00:07:51.000 It's harder.
00:07:51.000 And then before you know it, you've forgotten your own history.
00:07:55.000 And this kind of amnesia and disassociation, I think, are deeper themes of what we continually talk about in our show.
00:08:02.000 You don't talk about the fact that you're forgetting your heritage.
00:08:04.000 You're forgetting your connection to the past.
00:08:06.000 You're forgetting your connection to your grandparents, your community.
00:08:10.000 It suddenly just all feels like, did any of that happen?
00:08:12.000 Does any of that matter anymore?
00:08:14.000 And I think that football is a great representation of that.
00:08:18.000 And if you lose touch with that, you lose touch with a lot.
00:08:20.000 That's why it's always been exploited, I think, politically, whether it's Rishi Sunak, WEF stooge and Prime
00:08:28.000 Minister of the UK never elected, attending a game at Southampton, the first
00:08:33.000 team to be relegated at the bottom of the table, there he is, being a
00:08:36.000 normal person, being a normal man at Southampton. Or things like Tony Blair
00:08:43.000 playing football with Kevin Keegan, the then England manager, because he,
00:08:48.000 for reasons I've never fully understood, it supported Newcastle.
00:08:51.000 And...
00:08:53.000 Newcastle were amazing then, perhaps, as now it's like an exciting time to be a Newcastle fan.
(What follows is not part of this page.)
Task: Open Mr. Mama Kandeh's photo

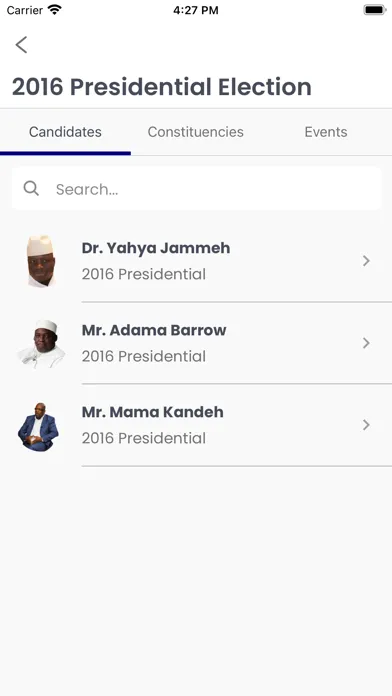Action: (x=38, y=426)
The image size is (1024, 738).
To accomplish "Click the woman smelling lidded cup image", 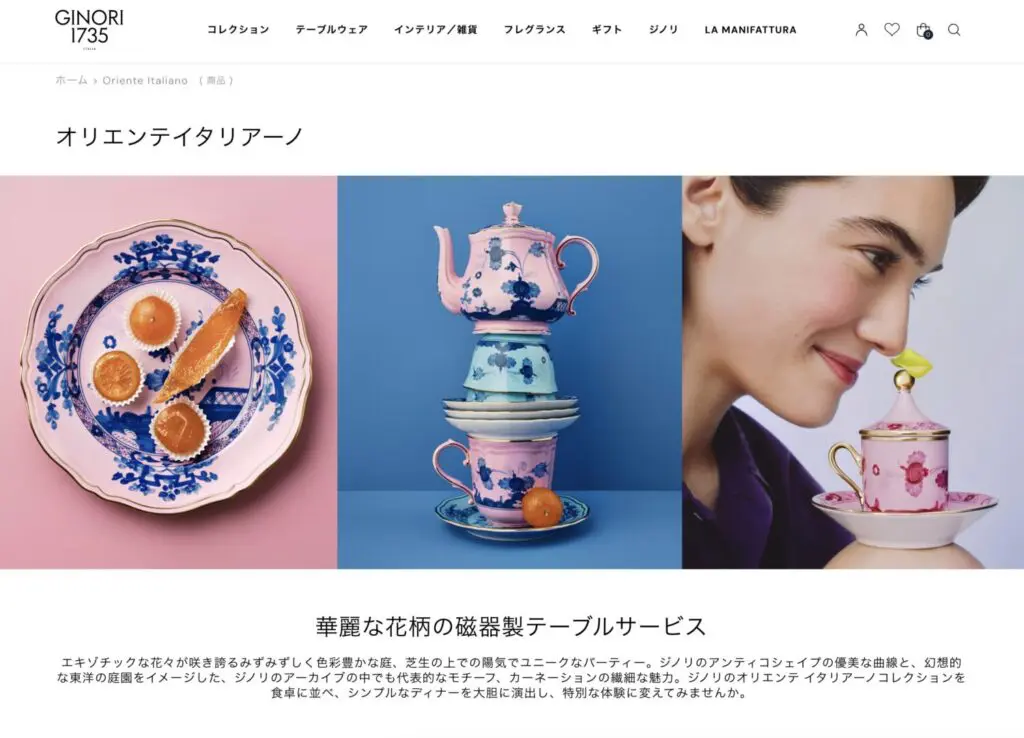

00:08:57.000 And I still remember this moment of watching Tony Blair exchanging headers with Kevin Keegan, and I still, for all the war crimes and all the dead Iraqi children and all of the globalism, this still in part informs my impression of Tony Blair favourably.
00:09:10.000 Like, for example, if, like, some world court arrested Tony Blair and were about to execute him as a war criminal, let's face it, that's no different to what happened to Saddam Hussein and Colonel Gaddafi, and unless you're making the argument that it's more right to do that to brown people than white people, then why would that not happen?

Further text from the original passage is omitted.